On the night of December 14 I met friends at a local pub to talk about what had happened. The pub was filled with people who wanted to do the same thing. They needed face-to-face contact rather than whatever comforts social media can provide. Most of them had been at work during the day and hadn’t experienced the full media rush of it all. The haunting image at the top of this column was circulated through the pub that night via smartphones. I don’t know who received it first, but throughout the night almost everybody in there saw it on someone else’s phone and asked for a copy. I don’t know the origin of the image, but one year later it still says more than any words or video can express.

Earlier today I talked with my old friend and former colleague, the veteran journalist and media observer John Motavalli, who moved to the Sandy Hook area with his wife Nancy in the late Nineties. Today as twelve months ago, Motavalli spoke with great passion about the prolonged intrusion of the media in the wake of the murders and the impact it had on his beloved town. Sandy Hook is situated around one central intersection, which was largely impassable for days once it filled up with cars and trucks transporting reporters and camera crews representing media outlets from all over the world. There was little regard for residents who needed to get around.

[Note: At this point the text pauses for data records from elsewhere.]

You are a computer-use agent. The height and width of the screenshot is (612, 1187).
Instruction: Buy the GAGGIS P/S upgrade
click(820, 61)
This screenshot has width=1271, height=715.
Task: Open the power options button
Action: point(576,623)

“I waited for a week after it happened,” Motavalli recalled. “Then I went into town and I couldn’t believe what I was seeing. The media were so annoying and disrespectful. They had taken over the town! Crew members were laughing and joking as if nothing terrible had taken place.”

At one point Motavalli snarled at a random cameraman, “You’re all a bunch of vampires and leeches.” There was no response.

Motavalli went on to confront reporters he encountered on the street. “You aren’t fulfilling any purpose here other than to get ratings,” he told them. “There’s no story anymore. What are you still doing here?” Some of the reporters ignored him. Others attempted to pacify him without success.

It’s one thing to offer hindsight comments about a past experience. It’s quite another to read words that were committed to record during the experience itself. Here is an edited excerpt from a Facebook post by Motavalli immediately following his experience with the Great Media Invasion of Sandy Hook:

“I drove home yesterday at around 3:30 and couldn't reach my house … There was a kind of carnival media circus going on. When I left in the morning, I saw all the camera crews and the set-ups and the like. As someone who used to be involved with media, I was sickened by the whole thing. It reminded me so much of a Kirk Douglas film called variously ‘Ace in the Hole’ or ‘The Big Carnival,’ directed by the great Billy Wilder. In it, Douglas plays a down on his luck reporter working on a jerkwater paper in a small New Mexico town. A guy falls down a mine shaft, gets stuck there, and the reporter makes it into a big media event, his ticket back to Pulitzer Land. The town is turned upside down as a result. The same precise thing is happening here. But it's worse than that.”